MMLU-Redux consists of 30 MMLU subjects, each containing 100 randomly sampled questions.

## MMLU-Pro

We introduce [MMLU-Pro](https://github.com/TIGER-AI-Lab/MMLU-Pro), an enhanced benchmark designed to evaluate language understanding models across broader and more challenging tasks. Building on the Massive Multitask Language Understanding (MMLU) dataset, MMLU-Pro integrates more challenging, reasoning-focused questions and increases the answer choices per question from four to ten, significantly raising the difficulty and reducing the chance of success through random guessing.

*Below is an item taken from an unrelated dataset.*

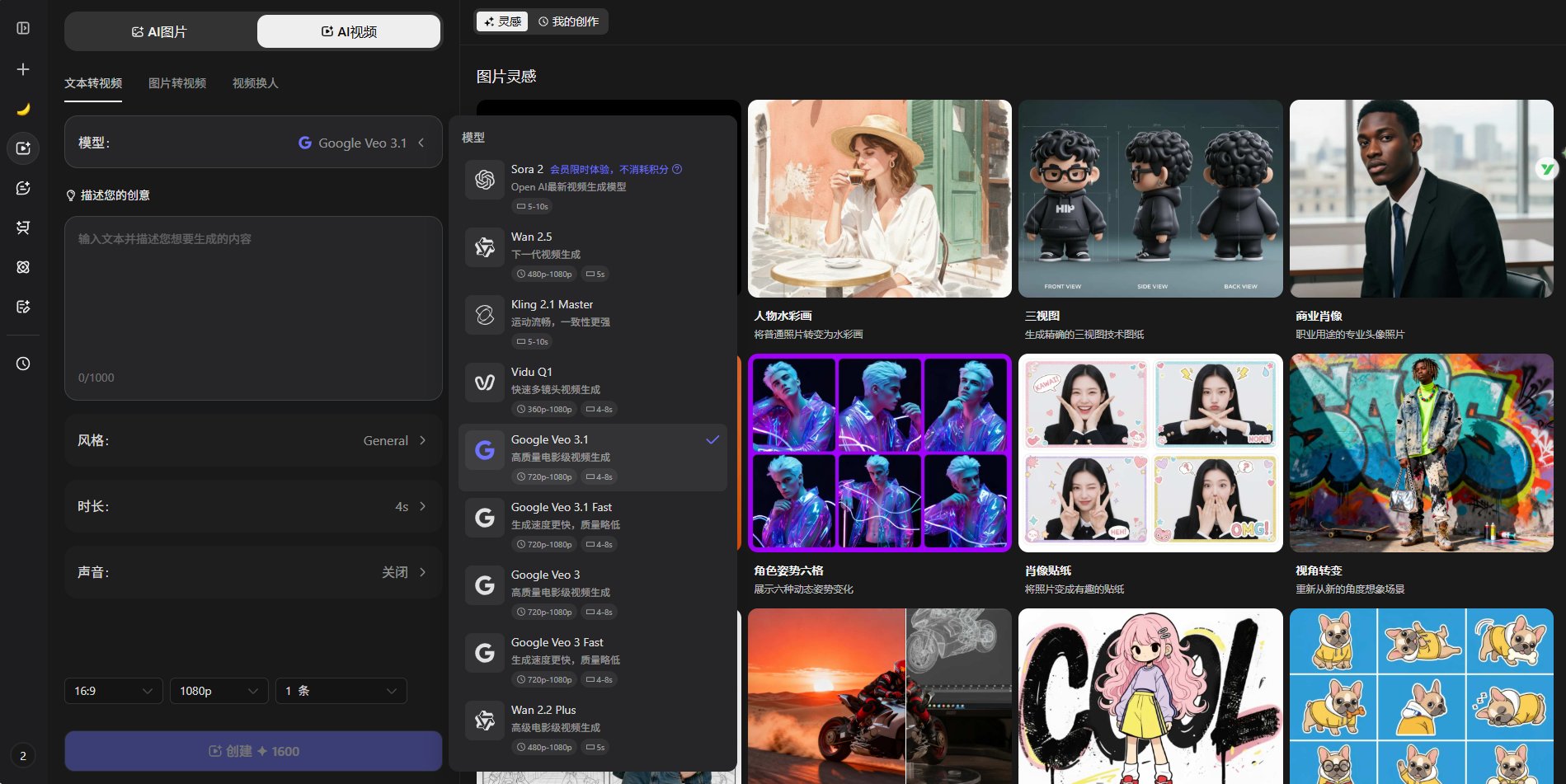
Task: Expand the 风格 General style option
Action: pyautogui.click(x=252, y=440)
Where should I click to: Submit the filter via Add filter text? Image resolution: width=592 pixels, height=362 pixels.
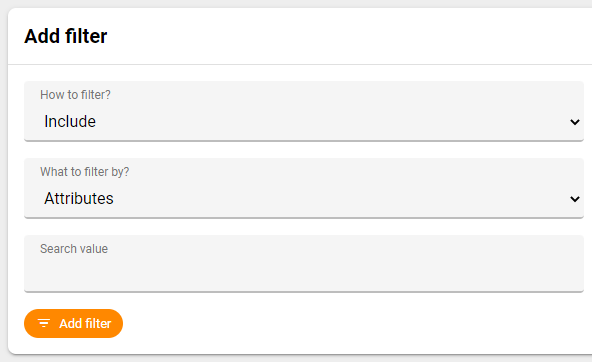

MMLU-Pro comprises over 12,000 rigorously curated questions from academic exams and textbooks, spanning 14 diverse domains including Biology, Business, Chemistry, Computer Science, Economics, Engineering, Health, History, Law, Math, Philosophy, Physics, Psychology, and Others.

Our experimental results show that MMLU-Pro not only raises the challenge, causing a significant drop in accuracy by 16% to 33% compared to MMLU but also demonstrates greater stability under varying prompts. With 24 different prompt styles tested, the sensitivity of model scores to prompt variations decreased from 4-5% in MMLU to just 2% in MMLU-Pro. Additionally, we found that models utilizing Chain of Thought (CoT) reasoning achieved better performance on MMLU-Pro compared to direct answering, which starkly contrasts the findings on the original MMLU, indicating that MMLU-Pro includes more complex reasoning questions.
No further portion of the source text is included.